La « proposition de loi visant à favoriser l’assainissement cadastral et la résorption du désordre de propriété » a poursuivi son chemin législatif sans encombre. Déposée par le gouvernement le 16 novembre 2016 selon une « procédure accélérée », votée en première lecture le 8 décembre 2016, elle vient d’être adoptée par le Sénat le 8 février 2017. Son adoption finale en seconde lecture par l’Assemblée Nationale sera désormais une simple formalité. Ce succès fait partie du « paquet » négocié par la Collectivité Territoriale de Corse dans le cadre de la promulgation des ordonnances en vue de la Collectivité Unique, que le Ministre en charge du dossier, Jean Michel Baylet, a mené devant l’Assemblée Nationale et le Sénat dans le respect des engagements pris.
Cette loi propose principalement deux mesures. La première consiste à sécuriser la procédure notariale de prescription acquisitive par laquelle de très nombreux biens pourront être enfin titrés, l’autre à prolonger jusqu’à 2027 une disposition prévue pour prendre fin en décembre 2017 qui réduit de moitié les droits de succession dans l’île.
En effet, durant des décennies, du fait de la déprise économique, notamment dans l’intérieur de l’île, qui a généré un désintérêt des héritiers, et du fait de l’absence d’obligation de déclaration des successions qui découlait des évolutions successives des arrêtés Miot depuis le 19ème siècle, ce qui exonérait de fait du paiement des droits, les propriétés dans l’île sont restées dans l’indivision. Ainsi, seulement 350 déclarations de succession étaient enregistrées pour 2800 décès en moyenne par an. L’effet pervers de ce système est qu’une grande partie du foncier est propriété de personnes décédées il y a plus de cent ans, dont les enfants sont presque centenaires quand ils sont encore en vie, que la Corse a un taux de « biens non délimités » considérable, et que cet imbroglio foncier ne peut qu’aller crescendo.
D’autre part les systèmes en place d’anticipation des successions n’étant pas mis en œuvre (donations libres de droits d’un parent à ses enfants), la mise en œuvre d’une taxation totale au moment de la succession revenait à alourdir fortement l’impôt foncier globalement payé en Corse.
Il est impossible de favoriser les sorties d’indivision si les droits à payer sont tels que le bien hérité doit aussitôt être vendu pour pouvoir les acquitter.
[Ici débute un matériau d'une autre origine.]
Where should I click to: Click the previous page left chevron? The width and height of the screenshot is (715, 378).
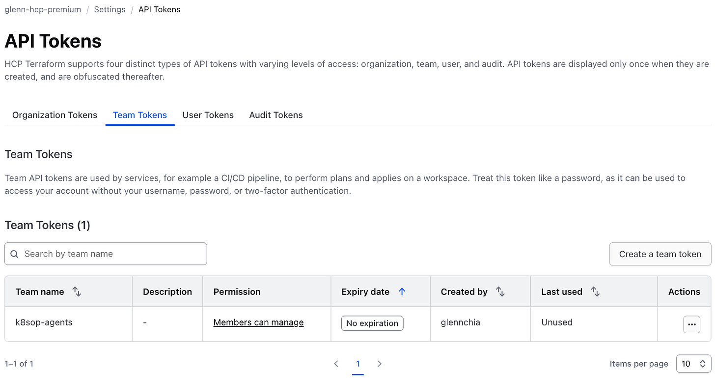336,363
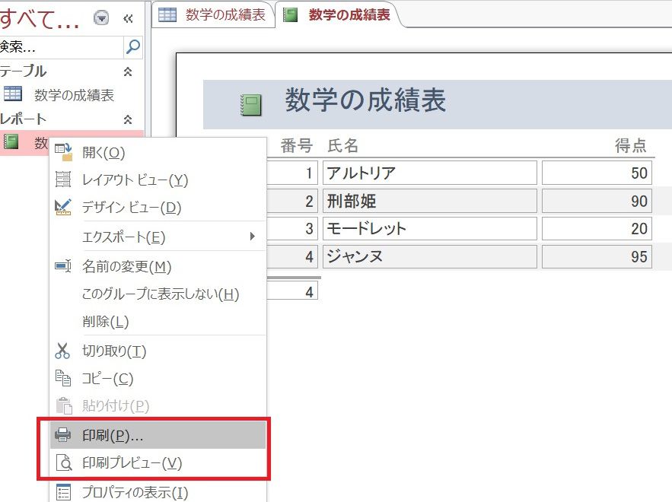
Task: Collapse the テーブル group section
Action: (128, 71)
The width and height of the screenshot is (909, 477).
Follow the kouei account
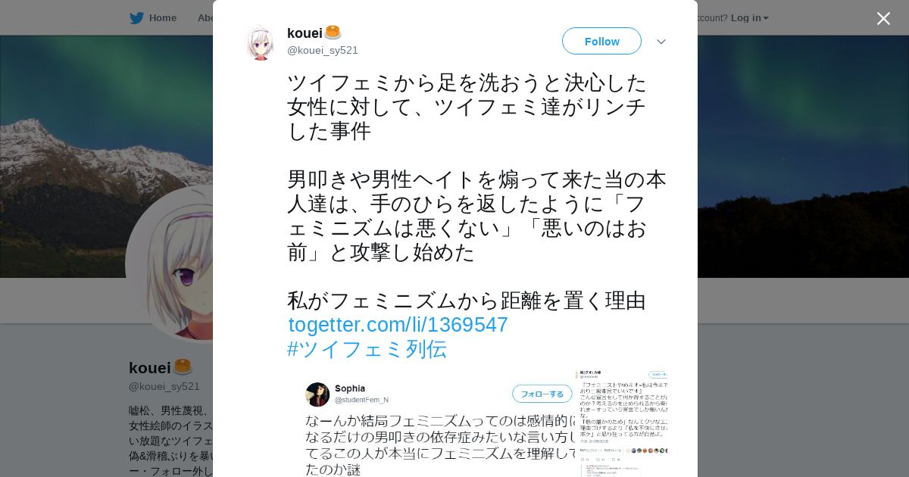click(601, 41)
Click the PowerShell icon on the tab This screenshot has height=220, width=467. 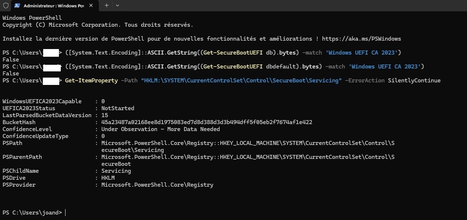coord(17,6)
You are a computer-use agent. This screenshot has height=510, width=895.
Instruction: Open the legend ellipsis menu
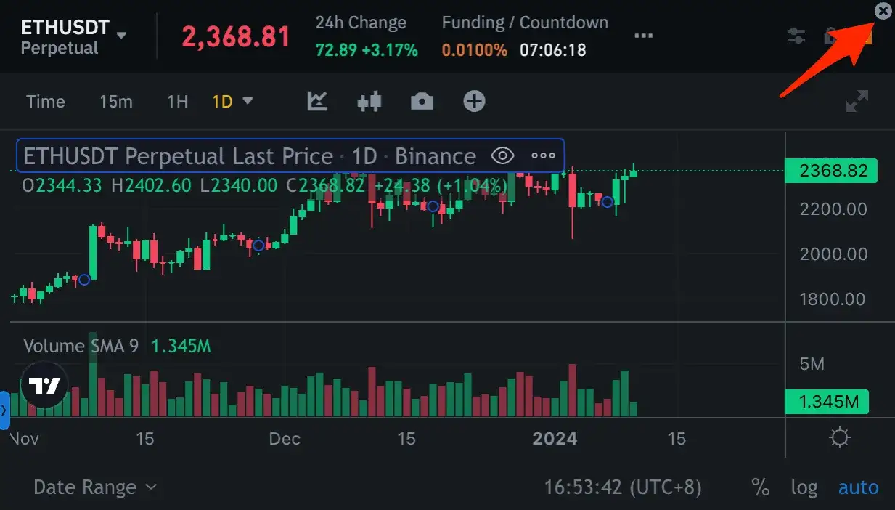click(x=542, y=155)
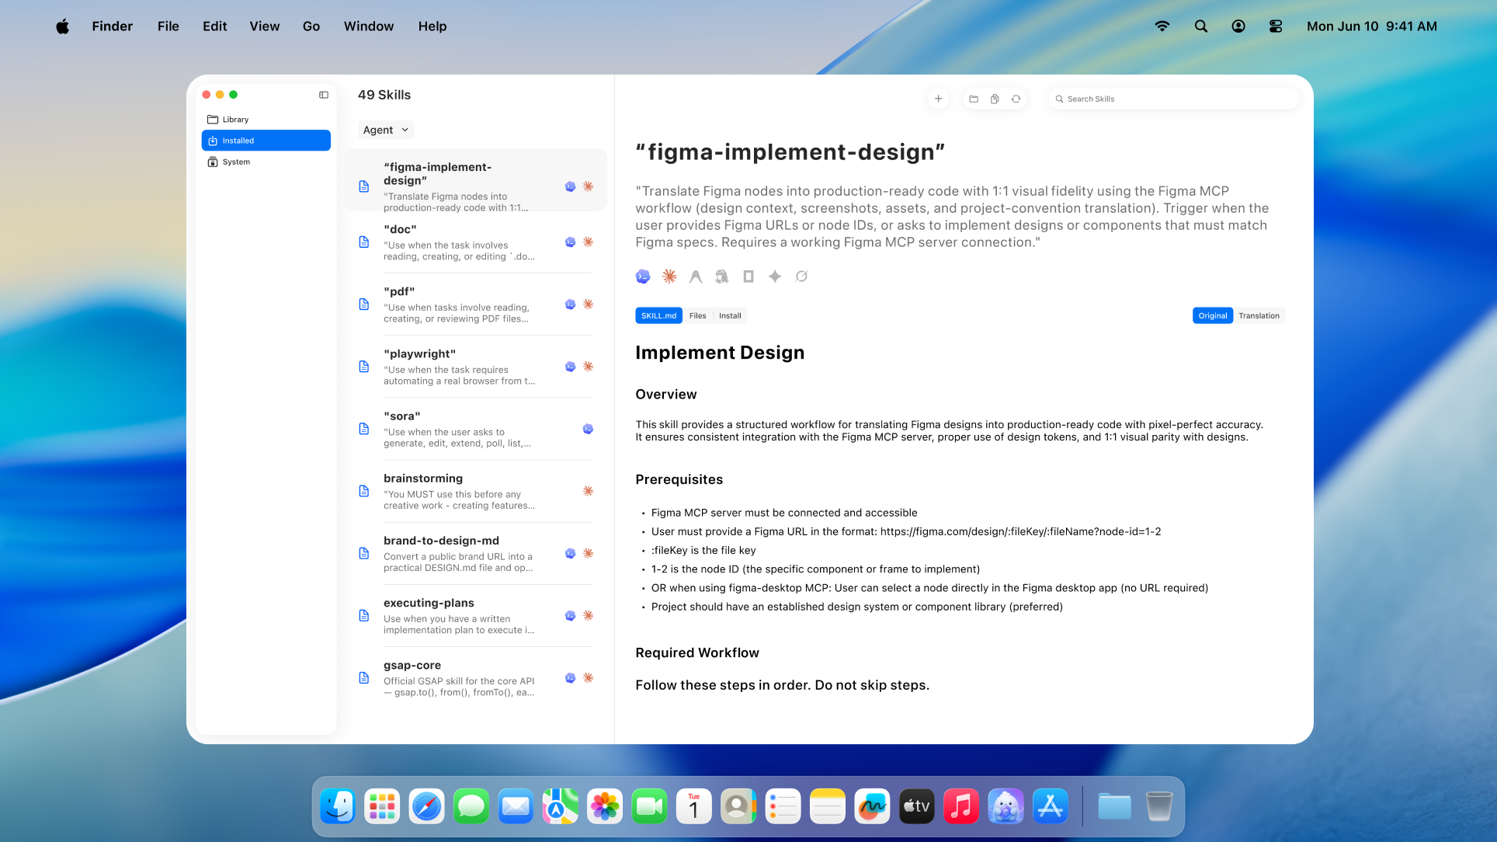Screen dimensions: 1497x842
Task: Select the "playwright" skill in list
Action: point(476,367)
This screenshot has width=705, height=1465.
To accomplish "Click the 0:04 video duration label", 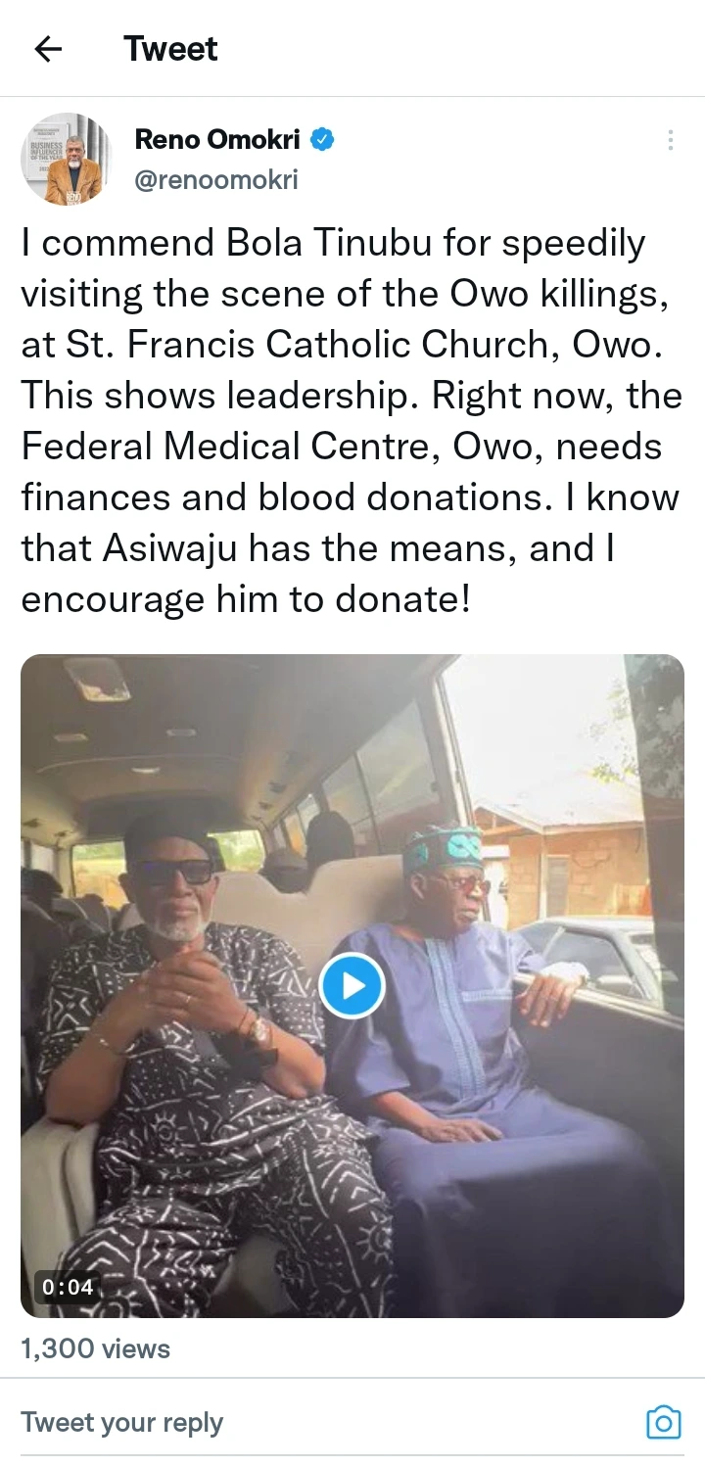I will click(x=68, y=1287).
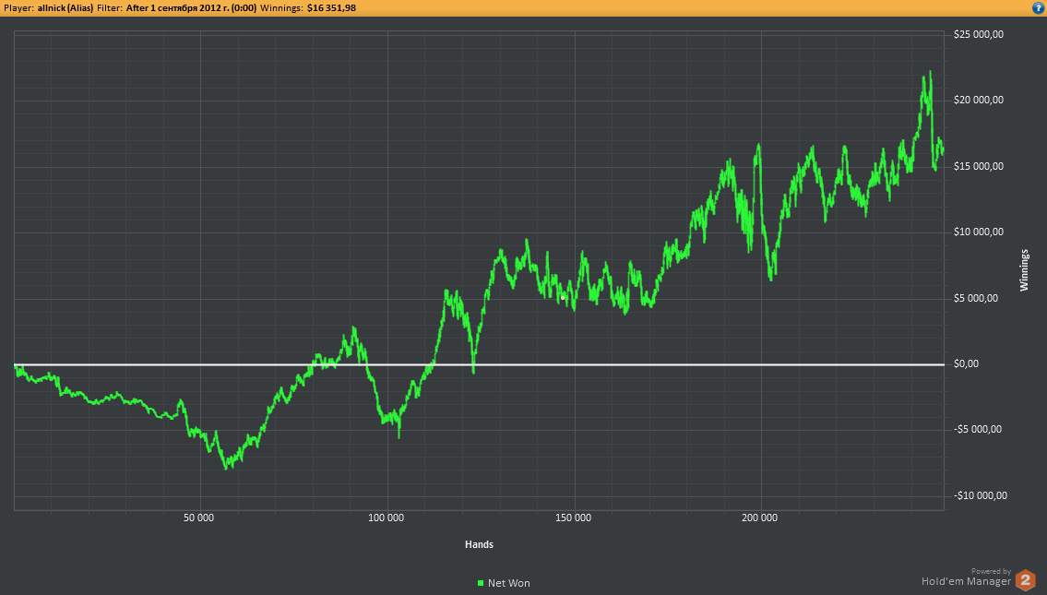The height and width of the screenshot is (595, 1047).
Task: Click the 50 000 hands axis label
Action: coord(199,518)
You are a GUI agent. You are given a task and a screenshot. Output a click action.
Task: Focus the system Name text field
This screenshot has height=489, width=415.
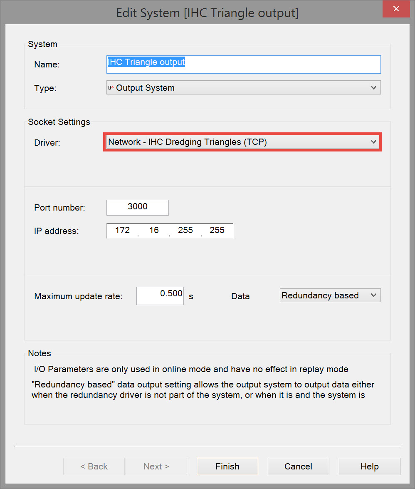243,64
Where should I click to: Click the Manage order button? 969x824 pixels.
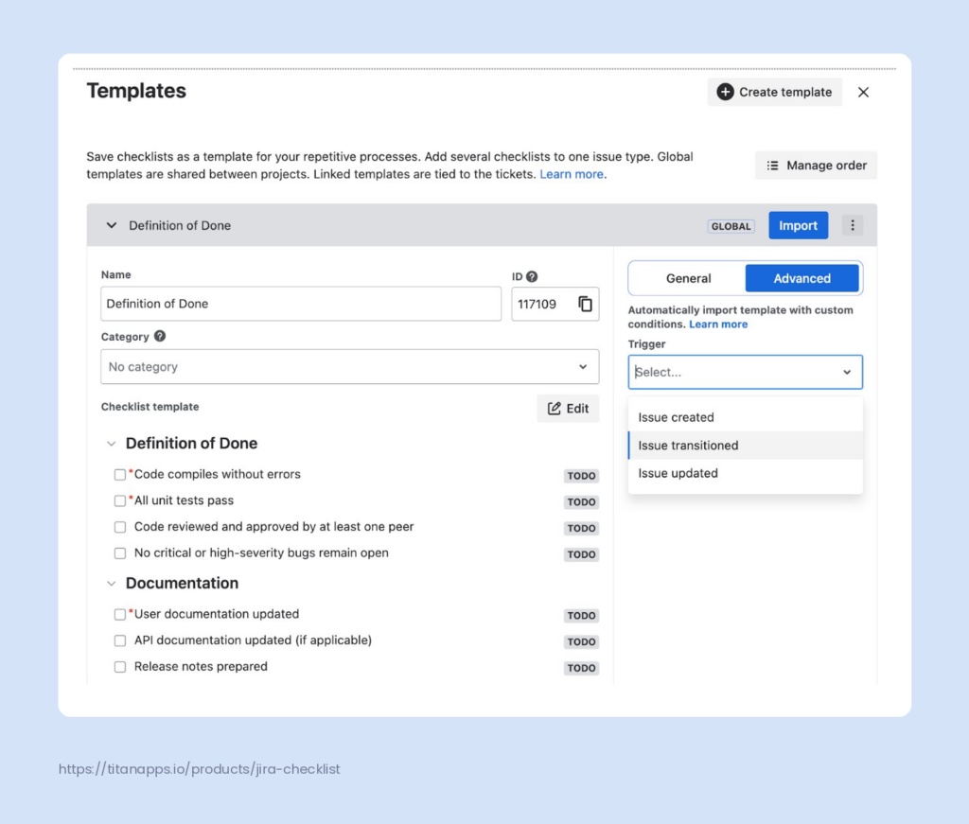pos(816,166)
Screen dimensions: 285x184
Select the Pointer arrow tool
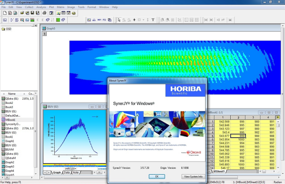pyautogui.click(x=119, y=20)
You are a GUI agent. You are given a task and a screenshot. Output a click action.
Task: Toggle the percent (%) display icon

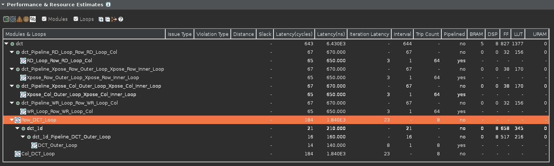pos(33,19)
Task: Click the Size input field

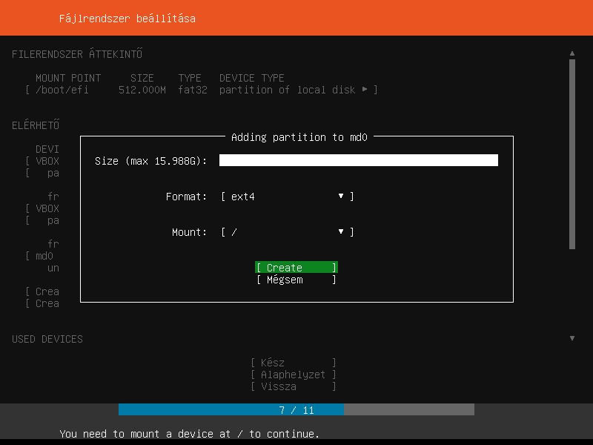Action: point(358,161)
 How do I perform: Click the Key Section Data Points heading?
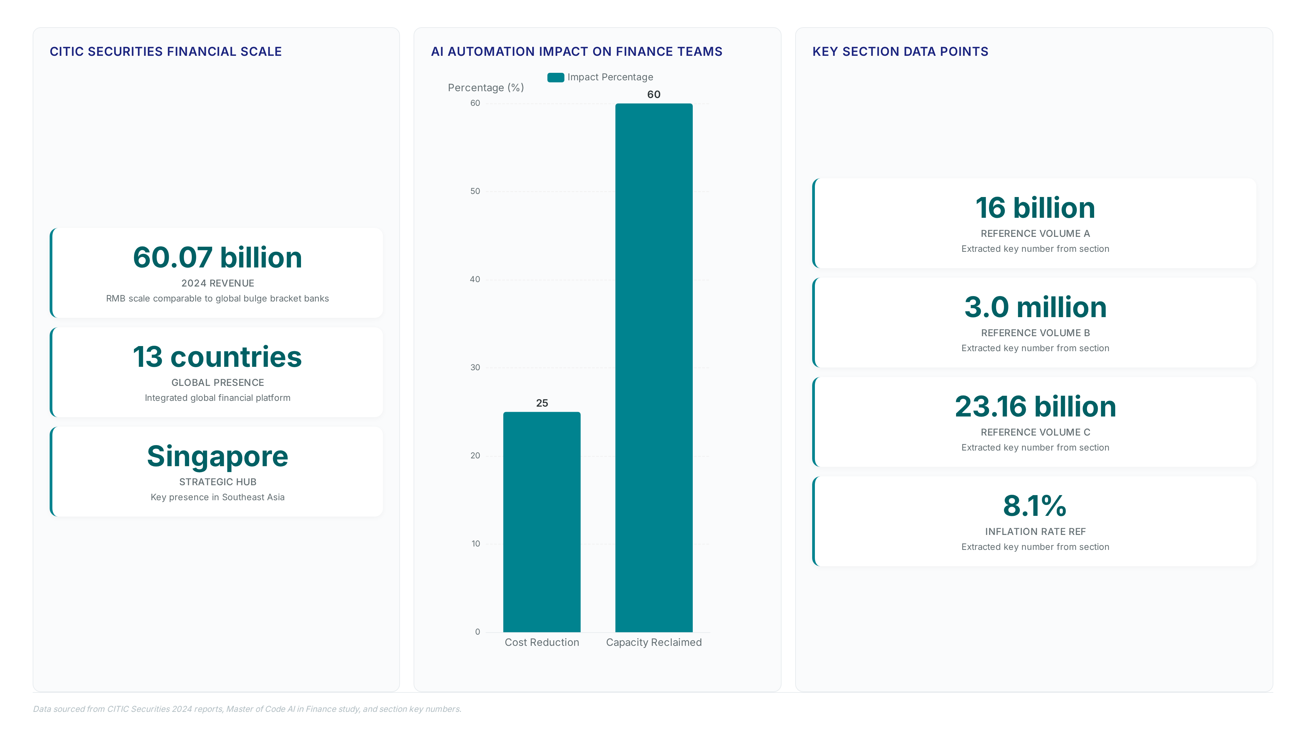[x=900, y=52]
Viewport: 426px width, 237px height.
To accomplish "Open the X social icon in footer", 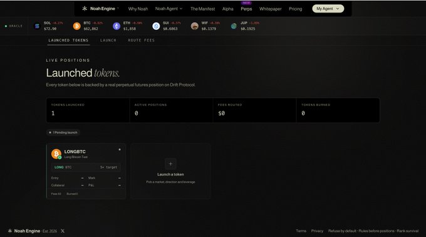I will (x=63, y=231).
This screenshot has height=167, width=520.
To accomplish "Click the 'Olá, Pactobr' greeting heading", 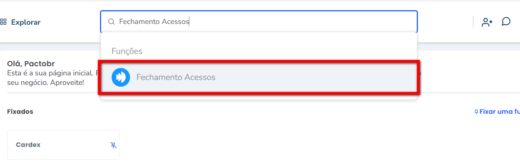I will (31, 64).
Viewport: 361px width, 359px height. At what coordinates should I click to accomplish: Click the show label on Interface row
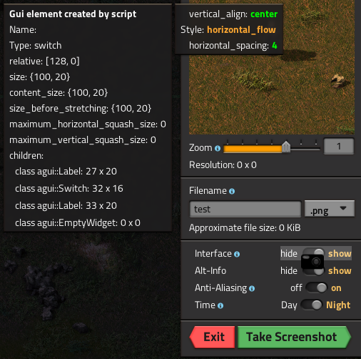click(340, 253)
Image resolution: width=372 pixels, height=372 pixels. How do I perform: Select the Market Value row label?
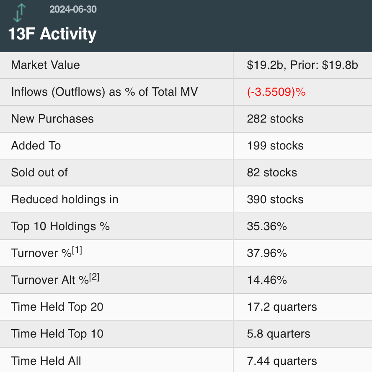coord(45,65)
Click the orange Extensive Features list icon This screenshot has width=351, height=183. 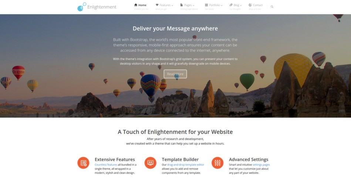(x=83, y=163)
Et, politiquement, il est impossible d’accepter un dispositif qui, en multipliant les biens mis à la vente, amènerait à favoriser la spéculation immobilière.
C’est pourquoi cette question des arrêtés Miot a toujours été au centre de l’action politique en Corse, faisant l’unanimité des forces politiques. Edmond Simeoni a rappelé récemment combien la société civile, et notamment la profession des notaires engagée derrière Me Alain Spadoni dans tous les combats depuis 25 ans, a été présente dans ce combat. Le vote intervenu au Parlement est un nouveau succès à mettre à leur actif.
Dans un avenir que nous espérons proche, la Corse pourra décider par elle-même de son statut fiscal. En attendant cette prolongation de dix ans était essentielle.
Fabiana Giovannini.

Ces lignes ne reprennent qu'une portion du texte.